“Cukup” itu menurut saya ketika saya membaca tulisan saya sendiri, tapi beberapa orang mengganggap tulisan saya masih belum bisa diterima dalam konteks jenis-jenis tulisan ketika saya memasuki ranah yang lebih yaitu: ke dalam perkuliahan dan dunia jurnalistik kampus. Entah itu puisi, cerpen atau beberapa tulisan yang menurut saya sendiri belum bisa saya mengerti. Seorang teman atau yang biasanya saya panggil “mas”(kakak) karena memang dia lebih tua daripada saya pernah berkomentar dengan tawa bengisnya “awakmu nulis kanggo arek SD, SMA opo TK?”(kamu menulis buat anak SD, SMA, atau TK?) ketika saya menyodorkan satu puisi yang baru saja saya buat malam itu. Saya tak tahu apa puisi itu mengarahkan dia ke alam anak-anak atau apa? Saya hanya menulis semampu saya dan dari apa yang saya pelajari setiap saya mendengar orang-orang (para jurnalis yang saya kenal di Jember) berbicara dan beberapa buku yang sempat saya nikmati sebelum singgah di Jember . Tapi apa tanggapan mereka? Nyleneh(menyimpang) menurut mereka tentang tulisan saya. Apa seseorang harus bisa menulis dengan bagus agar mereka diterima? Apa harus bisa menceritakan beberapa isi buku saat ngopi? Atau seseorang harus selalu terpaku pada tulisan orang-orang yang sudah berpengalaman dan terkenal?, sebut saja Puthut .T.A dan masih banyak sederetan yang lain. Ah, tak tahulah. Saya hanya anak kecil yang masih belajar beberapa keinginan yang ada dalam benak seorang anak ingusan. Saya memang kenal dengan beberapa orang di sini; Fakultas Sastra Universitas Jember khususnya dan beberapa mahasiswa Fakultas lain di Universitas Jember umumnya. Tapi saya merasa seperti asing di sini.

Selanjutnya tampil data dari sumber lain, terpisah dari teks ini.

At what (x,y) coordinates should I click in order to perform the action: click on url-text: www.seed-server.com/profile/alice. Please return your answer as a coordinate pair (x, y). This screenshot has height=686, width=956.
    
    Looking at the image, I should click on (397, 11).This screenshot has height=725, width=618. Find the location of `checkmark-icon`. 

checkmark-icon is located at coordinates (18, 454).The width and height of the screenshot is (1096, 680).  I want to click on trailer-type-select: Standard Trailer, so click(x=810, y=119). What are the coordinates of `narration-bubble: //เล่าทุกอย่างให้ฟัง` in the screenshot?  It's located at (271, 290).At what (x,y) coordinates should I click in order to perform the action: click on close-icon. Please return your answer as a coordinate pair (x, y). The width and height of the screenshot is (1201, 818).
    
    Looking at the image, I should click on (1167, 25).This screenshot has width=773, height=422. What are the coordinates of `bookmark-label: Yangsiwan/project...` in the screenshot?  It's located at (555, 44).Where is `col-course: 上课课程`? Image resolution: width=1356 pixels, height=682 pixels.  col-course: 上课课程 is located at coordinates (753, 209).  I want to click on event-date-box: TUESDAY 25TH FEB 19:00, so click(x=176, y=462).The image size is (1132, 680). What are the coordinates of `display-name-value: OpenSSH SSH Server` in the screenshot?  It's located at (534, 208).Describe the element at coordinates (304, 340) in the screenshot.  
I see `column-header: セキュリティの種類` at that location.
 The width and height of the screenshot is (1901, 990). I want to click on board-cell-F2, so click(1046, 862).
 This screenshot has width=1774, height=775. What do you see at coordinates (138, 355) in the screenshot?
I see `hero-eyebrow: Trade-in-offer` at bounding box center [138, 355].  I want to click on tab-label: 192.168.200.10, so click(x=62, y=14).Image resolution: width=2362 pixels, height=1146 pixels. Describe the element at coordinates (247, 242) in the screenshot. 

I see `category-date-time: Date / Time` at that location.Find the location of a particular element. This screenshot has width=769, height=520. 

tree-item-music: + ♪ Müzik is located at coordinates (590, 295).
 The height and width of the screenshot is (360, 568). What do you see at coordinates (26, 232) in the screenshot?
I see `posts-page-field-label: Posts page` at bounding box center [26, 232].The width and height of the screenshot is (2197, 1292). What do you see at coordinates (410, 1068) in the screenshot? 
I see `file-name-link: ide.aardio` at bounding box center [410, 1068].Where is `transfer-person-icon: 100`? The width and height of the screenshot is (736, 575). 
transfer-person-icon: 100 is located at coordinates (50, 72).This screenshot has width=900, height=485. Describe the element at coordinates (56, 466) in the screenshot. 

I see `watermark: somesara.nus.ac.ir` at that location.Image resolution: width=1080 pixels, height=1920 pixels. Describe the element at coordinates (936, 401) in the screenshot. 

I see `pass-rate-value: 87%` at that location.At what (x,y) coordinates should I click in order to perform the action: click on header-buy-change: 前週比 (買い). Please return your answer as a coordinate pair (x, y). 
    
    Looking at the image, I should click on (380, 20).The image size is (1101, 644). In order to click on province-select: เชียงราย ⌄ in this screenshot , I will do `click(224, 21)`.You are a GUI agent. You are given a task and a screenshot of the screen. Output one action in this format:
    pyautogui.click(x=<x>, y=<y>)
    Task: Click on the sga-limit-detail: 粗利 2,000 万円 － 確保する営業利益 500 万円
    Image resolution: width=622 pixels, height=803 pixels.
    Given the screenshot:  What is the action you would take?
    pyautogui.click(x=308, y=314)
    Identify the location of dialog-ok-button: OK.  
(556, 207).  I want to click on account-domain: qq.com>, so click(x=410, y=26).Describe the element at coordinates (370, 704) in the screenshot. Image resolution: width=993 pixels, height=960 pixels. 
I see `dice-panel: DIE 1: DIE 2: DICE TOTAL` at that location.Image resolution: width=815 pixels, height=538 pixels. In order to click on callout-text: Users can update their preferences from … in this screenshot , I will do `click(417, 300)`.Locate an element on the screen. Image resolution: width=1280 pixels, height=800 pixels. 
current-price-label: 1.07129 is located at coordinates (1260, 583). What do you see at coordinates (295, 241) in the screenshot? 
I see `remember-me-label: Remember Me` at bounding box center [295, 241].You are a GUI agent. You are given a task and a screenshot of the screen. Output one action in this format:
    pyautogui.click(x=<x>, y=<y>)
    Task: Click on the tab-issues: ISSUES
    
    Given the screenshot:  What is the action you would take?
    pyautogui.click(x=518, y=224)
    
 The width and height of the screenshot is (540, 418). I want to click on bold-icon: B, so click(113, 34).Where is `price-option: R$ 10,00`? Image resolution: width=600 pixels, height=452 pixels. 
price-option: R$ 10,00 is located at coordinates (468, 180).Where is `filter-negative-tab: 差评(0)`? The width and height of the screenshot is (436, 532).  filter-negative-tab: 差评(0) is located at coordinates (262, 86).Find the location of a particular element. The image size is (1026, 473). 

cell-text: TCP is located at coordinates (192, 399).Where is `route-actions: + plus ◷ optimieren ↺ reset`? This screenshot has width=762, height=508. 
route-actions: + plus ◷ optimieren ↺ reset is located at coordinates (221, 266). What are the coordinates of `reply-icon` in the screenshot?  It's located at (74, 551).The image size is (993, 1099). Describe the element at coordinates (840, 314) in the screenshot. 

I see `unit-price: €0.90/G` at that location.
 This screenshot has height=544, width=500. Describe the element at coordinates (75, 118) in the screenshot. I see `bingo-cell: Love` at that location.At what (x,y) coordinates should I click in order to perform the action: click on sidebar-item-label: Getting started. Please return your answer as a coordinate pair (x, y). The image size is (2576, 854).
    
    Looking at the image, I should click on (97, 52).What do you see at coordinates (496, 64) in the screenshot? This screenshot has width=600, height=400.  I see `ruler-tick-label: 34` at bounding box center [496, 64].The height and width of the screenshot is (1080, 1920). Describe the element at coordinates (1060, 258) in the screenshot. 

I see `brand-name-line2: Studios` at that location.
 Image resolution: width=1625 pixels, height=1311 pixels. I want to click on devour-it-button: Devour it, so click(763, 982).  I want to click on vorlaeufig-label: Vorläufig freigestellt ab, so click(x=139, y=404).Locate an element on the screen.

Saya adalah seorang mahasiswa baru yang seaakan baru masuk “penjara”, tapi sebaiknya jangan disebut penjara mungkin kata ikatan lebih bagus. Yang saya bingung apakah saya harus lepas dari ikatan itu atau saya harus selalu terikat? Saya tidak mau didikte, saya punya karakter sandiri walaupun itu mereka sebut nyeleneh atau apa, saya hanya berusaha jadi “saya yang benar-benar saya” tanpa ada embel-embel apapun, tenpa ada aturan yang mengikat dan tanpa ada yang menyetir saya, tapi andai saya melepaskan ikatan itu saya akan retak karena tak ada lagi teman yang menyambut di luar ikatan itu, tapi saat saya harus berada dalam ikatan itu saya merasa selalu tidak diterima, mungkin mereka selalu menyuguhkan senyuman untuk saya, tapi di samping itu saya jelas melihat penolakan di balik senyum kecut mereka . Saya hanya bisa bertanya saat ini, apakah seseorang tidak boleh memiliki karakter dalam tulisannya atau seseorang harus menurut untuk disetir para seniornya? Memang seseorang harus banyak membaca dan mencari berbagai sumber referensi, tapi semua orang berbeda, ada orang yang hanya bisa menerima referensi dari buku dan fakta-fakta yang mereka lihat tanpa percaya sumber dari dunia maya yang belum jelas faktanya, ada juga orang yang membandingkan fakta dari beberapa sumber yang mereka dapat. Apakah saya harus sama dengan yang kalian inginkan? Sebuah judul cerpen saya saja mereka anggap tabu, padahal mereka belum membaca isinya, bahkan mengulang kata pun salah menurut mereka. “Pengulanganmu tak penting,” kata seorang “mas” yang lain dengan wajah agak mengejek. Padahal tidak sembarang orang yang memakai pengulangan kata atau repetisi. Orang sholat saja menyebut 6 kali kata “Allahuakbar”disetiap rokaat dan Djenar Mahesa Ayu pun memakai banyak repetisi dikumpulan cerpen miliknya yang berjudul “jangan main-main (dengan kelaminmu)” . Banyak sekali tanya yang saya simpan, seandainya saya bisa mencari beberapa sumber lagi saya akan menjawab semua pertanyaan itu. Tapi sumber yang mungkin bisa menjawabnya malah pergi entah kemana?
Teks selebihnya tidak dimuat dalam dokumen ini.